L'exode selon Roger Dean

Fragile fut le premier disque de Yes à sortir sous une pochette de Roger Dean. Au départ, le groupe souhaitait pour couverture un objet en porcelaine brisé. Selon Dean, les titres des albums de Yes reflétaient souvent leur état psychologique du moment et, pour Fragile, il proposa plutôt pour exprimer cet état de montrer une planète miniature, à l'écosystème délicat, menacée de fragmentation. Ce compromis fut tout de suite accepté.

Le graphiste a alors dessiné un monde minuscule avec des arbres bonsaï et une route qui la traverse. Mais sur le recto, les choses se gâtent : la planète se brise et ses habitants la quittent dans un étrange vaisseau en bois. On retrouve donc ici le concept que Jon Anderson exploitera plus tard dans son propre album : Olias Of Sunhillow. Ce thème à propos d'un monde éclaté et de l'exode qui s'en suit reviendra aussi dans le triple album suivant de Yes (le live Yessongs) où il constitue un polyptyque en quatre volets : 1) Escape montre le vaisseau spatial tirant dans l'espace des fragments du monde brisé; 2) Arrival décrit l'arrivée des fragments qui sont déposés sur les eaux d'une nouvelle planète; 3) sur Awakening, le nouveau monde apparaît peuplé par différentes espèces végétales et animales; 4) enfin, au stade final, Pathways dévoile l'émergence d'une nouvelle civilisation.
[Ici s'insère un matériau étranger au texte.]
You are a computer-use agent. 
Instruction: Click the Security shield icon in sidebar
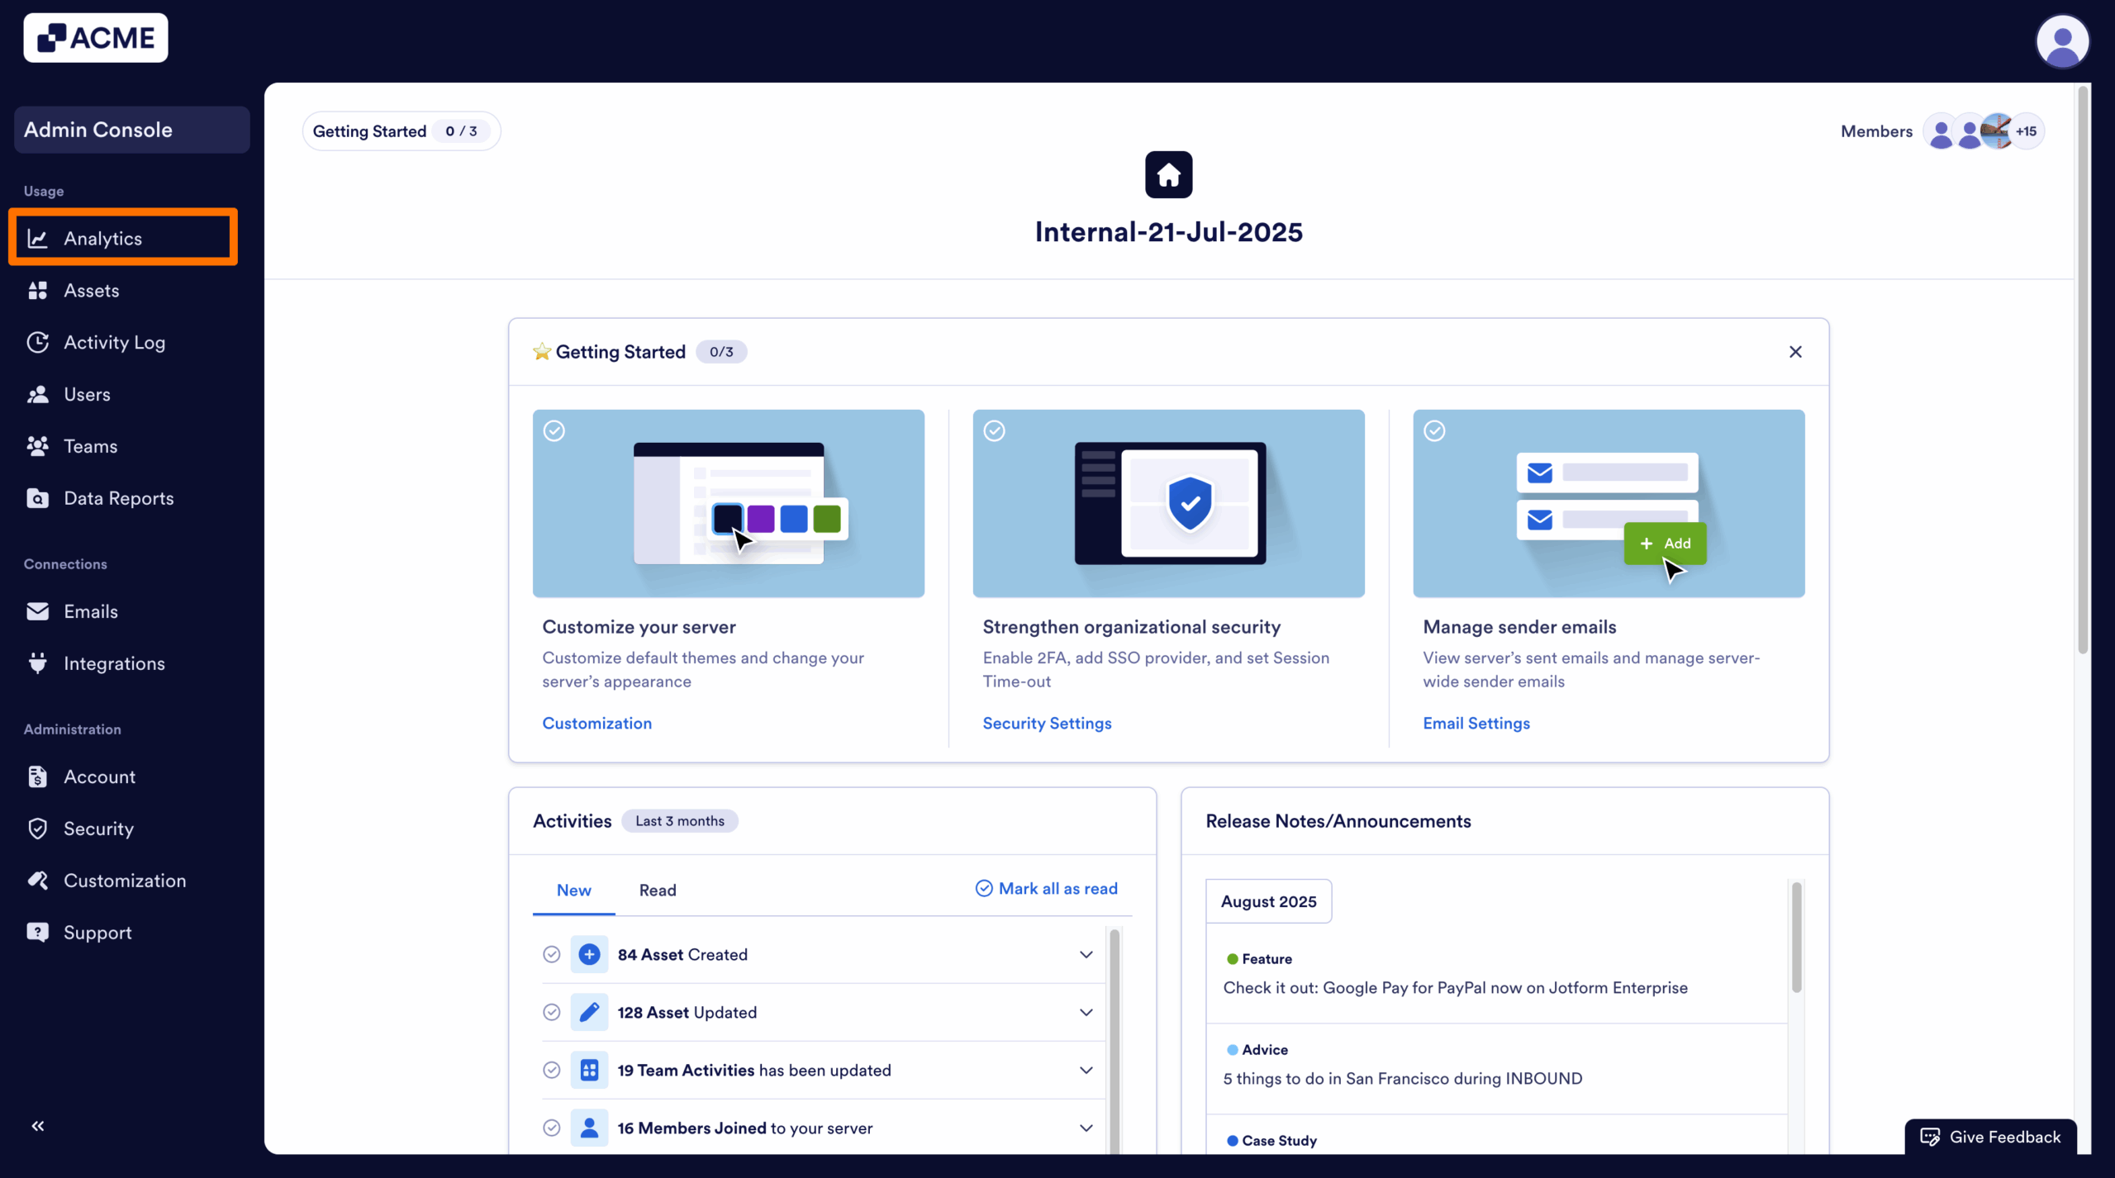pos(37,829)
Les dessins de Roger Dean ont largement contribué à présenter une vision cohérente de l'univers de Yes et des textes métaphysiques écrits par son charismatique chanteur Jon Anderson. Cette association durable entre graphisme et musique fut l'une des premières à être caractérisée par une aussi grande influence réciproque d'un des deux arts sur l'autre

Le livret promotionnel du LP Fragile de 1971 contenait deux illustrations supplémentaires de Dean : la première montrant cinq créatures au milieu de racines et la seconde, un personnage indistinct grimpant une structure rocheuse. Mais il n'y a apparemment pas de lien entre ces deux dessins et celui de la planète en couverture.

L'art celtique de Jim Fitzpatrick

Artiste irlandais et fier de l'être, Jim Fitzpatrick a beaucoup travaillé pour faire connaître l'art de son pays. Et quand il s'est mis à faire des posters de musiciens ou des pochettes d'album, ce fut d'abord pour des artistes locaux comme Rory Gallaher, Sinead O'Connor et surtout Thin Lizzy. Introduit auprès du bassiste et chanteur Phil Lynott qu'il rencontra dans un pub à Dublin au début des 70's, Fitzpatrick devint leur graphiste quasi exclusif, réalisant les plus belles pochettes du groupe à partir de Vagabonds Of The Western World. Si l'album Jailbreak est son œuvre la plus célèbre, je lui préfère toutefois la pochette de Chinatown et, encore davantage, celle de Johnny The Fox.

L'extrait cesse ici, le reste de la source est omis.